Erik Skjoldbjærg's 1997 film exhausted the viewer by placing them in the restless mind of a detective who kills his partner in a small town where the sun never sets. Christopher Nolan's remake Americanizes everything and sends two Los Angeles police officers to Nightmute, Alaska, to endure the guilt and perpetual daylight. Al Pacino stars as the dishonorable detective and Robin Williams played against type as a disturbed serial killer who exploits the detective's murderous act to his own benefit.

17. Unfaithful (2002)

Olivier Martinez and Diane Lane in Unfaithful (2002).
Olivier Martinez and Diane Lane in Unfaithful (2002). / Barry Wetcher, 20th Century Fox

Claude Chabrol’s 1969 film La Femme Infidèle (The Unfaithful Wife) got a sleek makeover courtesy of Adrian Lyne, who brought a seasoned arsenal of soap opera thrillers like Fatal Attraction and Indecent Proposal to audiences. Richard Gere and Diane Lane star as a seemingly happy couple whose relationship careens out of control when she begins a steamy affair with a stranger. The new version placed greater focus on the wife’s character, particularly how she navigated the emotions of her infidelity, and Lane devastated in the role.

18. Man On Fire (2004)

Despite boasting Scott Glenn running point, the 1987 adaptation of Man on Fire, based on A.J. Quinnell’s novel, was hollow and dull. All of that got turned around with a screenplay by world-class writer Brian Helgeland (L.A. Confidential, Mystic River), direction by the late action guru Tony Scott, and no-need-for-an-adjective-because-he’s-Denzel Denzel Washington owning the role of alcoholic Marine-turned-bodyguard for an adorable little girl who’s abducted by a gang in Mexico City.

19. The Crazies (2010)

A scene from The Crazies (2010)
A scene from The Crazies (2010) / Overture Films/Participant Media

Fans chewed their fingernails off when Overture Films announced they were remaking George Romero’s 1973 zombies-by-another-name horror flick The Crazies, but it turned out to be ripe for a remake. The government assault on a town suffering from the military’s own biological weapon was effectively moody but had problems that Breck Eisner’s version cleaned up considerably.
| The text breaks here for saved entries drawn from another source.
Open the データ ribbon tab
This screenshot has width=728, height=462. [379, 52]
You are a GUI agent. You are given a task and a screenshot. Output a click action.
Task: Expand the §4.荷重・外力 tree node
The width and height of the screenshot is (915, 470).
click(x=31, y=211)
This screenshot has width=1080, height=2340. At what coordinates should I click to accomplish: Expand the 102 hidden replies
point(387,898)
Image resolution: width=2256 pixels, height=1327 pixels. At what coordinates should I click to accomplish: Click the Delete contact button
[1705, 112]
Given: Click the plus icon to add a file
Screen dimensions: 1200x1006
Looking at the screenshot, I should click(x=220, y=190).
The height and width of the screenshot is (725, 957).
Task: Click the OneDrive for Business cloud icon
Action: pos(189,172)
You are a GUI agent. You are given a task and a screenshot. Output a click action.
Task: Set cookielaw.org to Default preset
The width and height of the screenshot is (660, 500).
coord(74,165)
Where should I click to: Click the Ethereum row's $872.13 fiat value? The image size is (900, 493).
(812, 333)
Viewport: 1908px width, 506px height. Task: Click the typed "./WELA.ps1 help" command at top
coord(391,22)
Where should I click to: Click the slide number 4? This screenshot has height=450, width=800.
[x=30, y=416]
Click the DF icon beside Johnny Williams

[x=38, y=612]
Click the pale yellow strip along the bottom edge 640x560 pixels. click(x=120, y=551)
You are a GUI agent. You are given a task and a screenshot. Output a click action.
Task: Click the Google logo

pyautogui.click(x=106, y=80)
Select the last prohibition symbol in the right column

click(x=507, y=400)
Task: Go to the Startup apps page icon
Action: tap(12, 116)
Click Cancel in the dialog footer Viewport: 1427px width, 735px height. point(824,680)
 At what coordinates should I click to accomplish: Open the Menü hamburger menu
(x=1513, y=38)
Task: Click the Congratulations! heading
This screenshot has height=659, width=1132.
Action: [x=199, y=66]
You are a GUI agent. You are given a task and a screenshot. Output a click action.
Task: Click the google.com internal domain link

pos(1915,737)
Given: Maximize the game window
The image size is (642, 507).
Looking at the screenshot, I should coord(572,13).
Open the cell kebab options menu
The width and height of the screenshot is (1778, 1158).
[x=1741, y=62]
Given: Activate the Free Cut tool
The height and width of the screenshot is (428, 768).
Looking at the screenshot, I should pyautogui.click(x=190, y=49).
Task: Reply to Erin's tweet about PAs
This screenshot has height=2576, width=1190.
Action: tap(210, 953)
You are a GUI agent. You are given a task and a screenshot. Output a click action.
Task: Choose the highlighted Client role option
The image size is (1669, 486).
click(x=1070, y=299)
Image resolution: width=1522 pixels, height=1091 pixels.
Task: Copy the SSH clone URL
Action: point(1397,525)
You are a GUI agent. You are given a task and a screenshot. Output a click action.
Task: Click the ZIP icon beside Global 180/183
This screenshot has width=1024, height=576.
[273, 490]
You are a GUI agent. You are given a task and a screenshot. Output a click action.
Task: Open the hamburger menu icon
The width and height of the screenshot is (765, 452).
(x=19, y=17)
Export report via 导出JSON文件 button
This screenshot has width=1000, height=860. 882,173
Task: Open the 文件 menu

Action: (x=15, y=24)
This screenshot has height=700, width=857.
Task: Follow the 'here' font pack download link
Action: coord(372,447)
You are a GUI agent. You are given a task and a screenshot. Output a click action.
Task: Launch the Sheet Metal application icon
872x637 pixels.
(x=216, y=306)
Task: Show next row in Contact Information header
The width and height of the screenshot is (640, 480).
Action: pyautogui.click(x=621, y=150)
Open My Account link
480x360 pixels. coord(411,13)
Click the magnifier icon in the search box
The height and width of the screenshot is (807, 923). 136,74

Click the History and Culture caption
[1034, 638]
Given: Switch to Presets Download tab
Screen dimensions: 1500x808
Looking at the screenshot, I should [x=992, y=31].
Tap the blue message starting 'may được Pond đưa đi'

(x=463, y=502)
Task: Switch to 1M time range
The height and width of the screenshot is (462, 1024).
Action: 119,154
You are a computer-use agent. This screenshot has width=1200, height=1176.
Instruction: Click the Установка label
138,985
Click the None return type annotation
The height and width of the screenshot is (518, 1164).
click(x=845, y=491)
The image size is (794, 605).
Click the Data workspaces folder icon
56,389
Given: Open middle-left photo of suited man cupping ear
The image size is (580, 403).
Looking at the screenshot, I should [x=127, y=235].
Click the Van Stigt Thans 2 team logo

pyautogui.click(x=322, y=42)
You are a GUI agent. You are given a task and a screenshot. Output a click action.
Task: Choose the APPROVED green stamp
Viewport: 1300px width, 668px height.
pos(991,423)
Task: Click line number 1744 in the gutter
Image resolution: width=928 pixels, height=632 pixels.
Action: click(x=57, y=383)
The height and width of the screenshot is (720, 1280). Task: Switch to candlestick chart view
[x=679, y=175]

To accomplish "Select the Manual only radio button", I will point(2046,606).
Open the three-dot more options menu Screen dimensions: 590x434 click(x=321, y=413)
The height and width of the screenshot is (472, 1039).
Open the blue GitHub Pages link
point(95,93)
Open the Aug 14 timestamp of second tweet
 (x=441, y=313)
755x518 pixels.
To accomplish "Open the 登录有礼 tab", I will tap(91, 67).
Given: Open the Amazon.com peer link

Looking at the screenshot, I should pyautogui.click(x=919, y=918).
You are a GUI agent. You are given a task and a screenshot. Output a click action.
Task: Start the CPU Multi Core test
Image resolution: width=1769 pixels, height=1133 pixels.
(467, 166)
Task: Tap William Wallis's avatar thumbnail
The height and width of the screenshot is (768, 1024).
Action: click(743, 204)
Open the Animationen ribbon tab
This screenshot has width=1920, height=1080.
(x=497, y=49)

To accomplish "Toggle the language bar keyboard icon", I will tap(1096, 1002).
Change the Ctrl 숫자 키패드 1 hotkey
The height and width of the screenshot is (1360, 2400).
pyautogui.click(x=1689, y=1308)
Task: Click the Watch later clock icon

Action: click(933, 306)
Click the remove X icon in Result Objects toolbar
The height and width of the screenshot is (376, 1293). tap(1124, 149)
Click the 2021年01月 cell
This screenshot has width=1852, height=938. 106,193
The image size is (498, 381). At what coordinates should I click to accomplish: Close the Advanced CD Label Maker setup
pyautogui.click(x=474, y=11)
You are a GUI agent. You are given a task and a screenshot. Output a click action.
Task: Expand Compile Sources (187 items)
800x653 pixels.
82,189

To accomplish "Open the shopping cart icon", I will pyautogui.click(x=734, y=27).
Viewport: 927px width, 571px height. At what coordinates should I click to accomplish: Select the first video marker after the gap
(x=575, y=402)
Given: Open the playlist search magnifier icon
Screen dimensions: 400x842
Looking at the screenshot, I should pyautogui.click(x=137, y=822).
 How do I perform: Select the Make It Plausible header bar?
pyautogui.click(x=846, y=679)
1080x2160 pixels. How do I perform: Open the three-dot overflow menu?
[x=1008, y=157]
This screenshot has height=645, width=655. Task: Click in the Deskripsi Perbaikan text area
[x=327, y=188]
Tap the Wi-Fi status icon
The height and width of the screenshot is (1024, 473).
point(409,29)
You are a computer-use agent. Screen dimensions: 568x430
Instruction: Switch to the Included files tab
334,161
Justified star Timothy Olyphant is perfect as the beleaguered small-town sheriff, and the film works as a tense survival thriller with a boatload of spine-jolting scares.

20. Pete’s Dragon (2016)

Disney loves converting animated favorites into live-action hits, and indie writer/director David Lowery crafted a gem for them with this tale of a boy and his scaly best friend. The 1977 original was a fun, musical escapade. The update transformed a toothless delight into something deeply moving with gorgeously integrated CGI animation, drawing from E.T. and other stories where the misunderstood are hunted by exploitative powers.